## [Exercise aim]
Print out each entry without alteration, and keep the pictures out.
[[ Records supplied, beginning ]]
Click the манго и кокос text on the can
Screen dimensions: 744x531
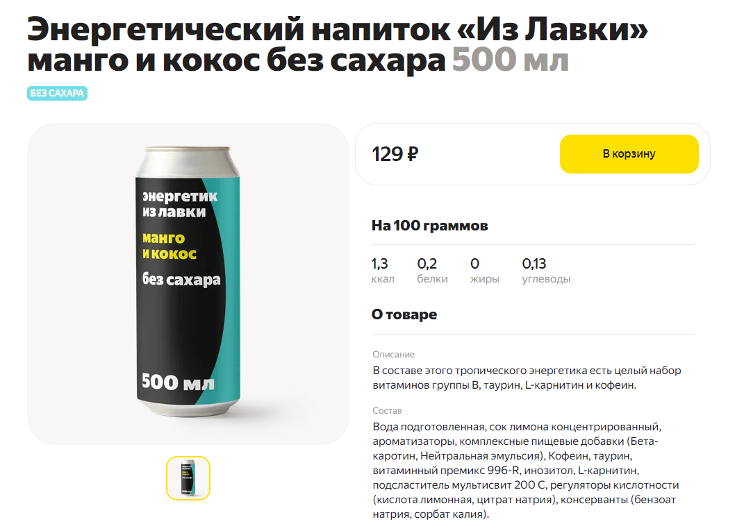tap(169, 246)
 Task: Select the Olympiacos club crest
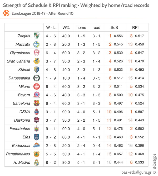point(37,53)
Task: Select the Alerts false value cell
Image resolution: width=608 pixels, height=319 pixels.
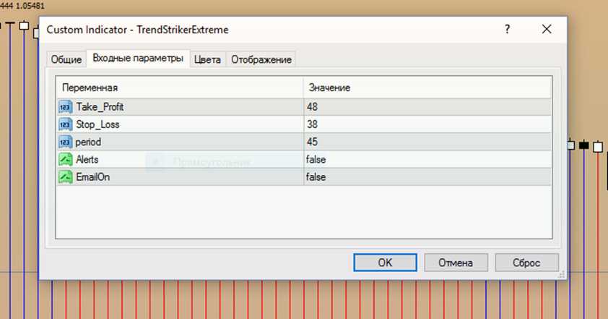Action: [x=426, y=159]
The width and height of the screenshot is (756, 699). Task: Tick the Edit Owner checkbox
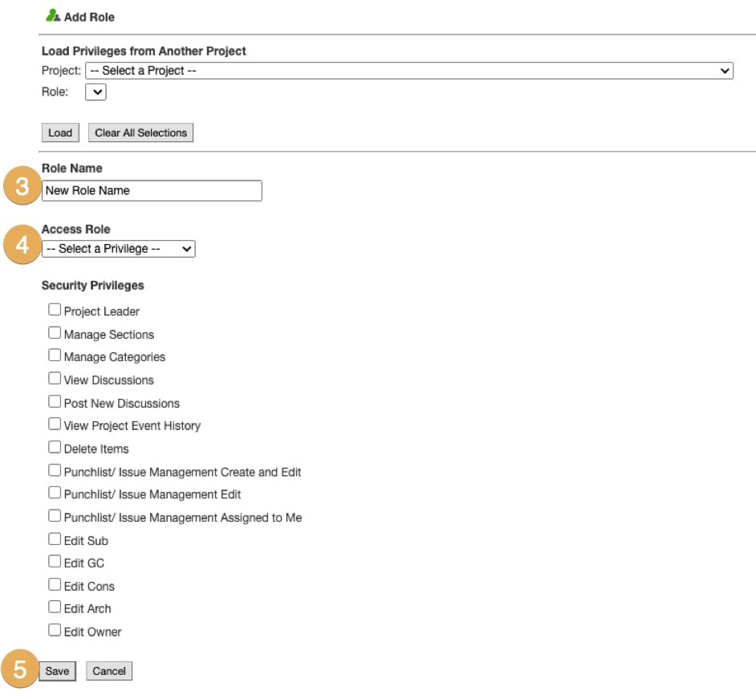tap(55, 630)
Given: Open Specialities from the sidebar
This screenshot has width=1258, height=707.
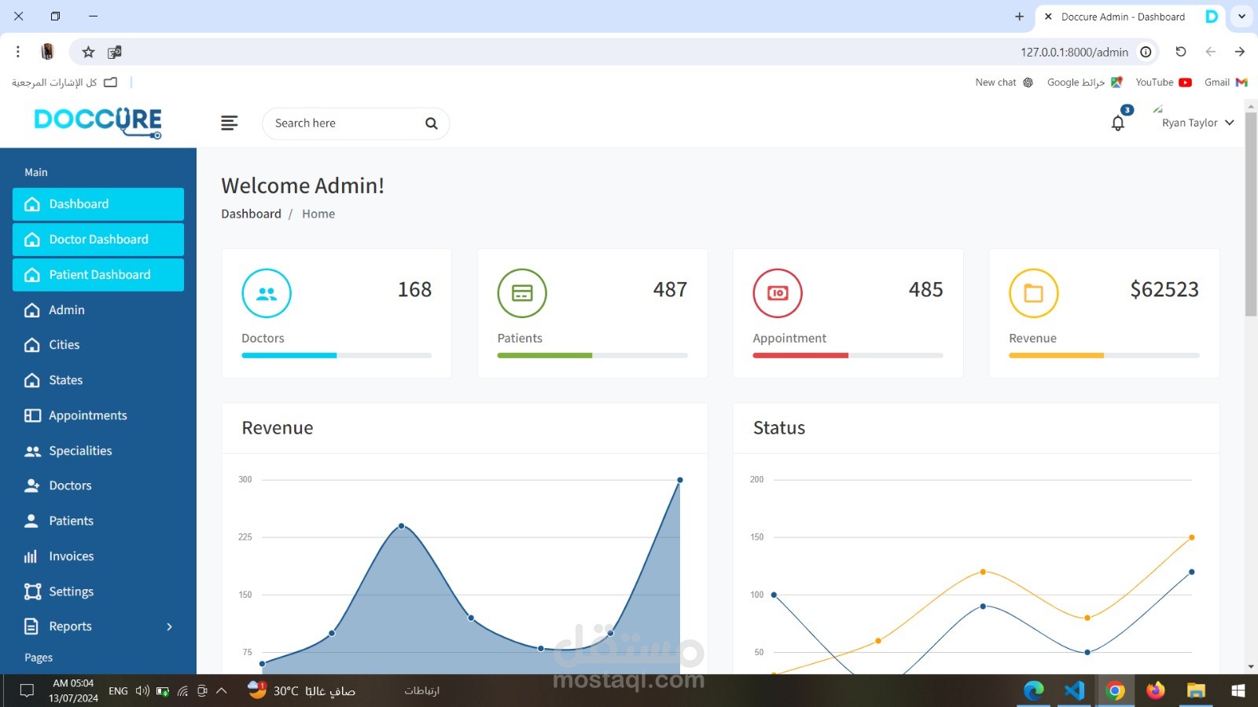Looking at the screenshot, I should point(98,451).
[[ Records supplied, end ]]
## [Output for this task]
Click the манго и кокос text on the can
Screen dimensions: 744x531
tap(169, 246)
 Task: Select the Olympiacos club crest
point(37,53)
Task: Select the Alerts false value cell
Image resolution: width=608 pixels, height=319 pixels.
Action: [x=426, y=159]
The width and height of the screenshot is (756, 699). Task: Tick the Edit Owner checkbox
tap(55, 630)
Given: Open Specialities from the sidebar
This screenshot has width=1258, height=707.
Looking at the screenshot, I should point(98,451).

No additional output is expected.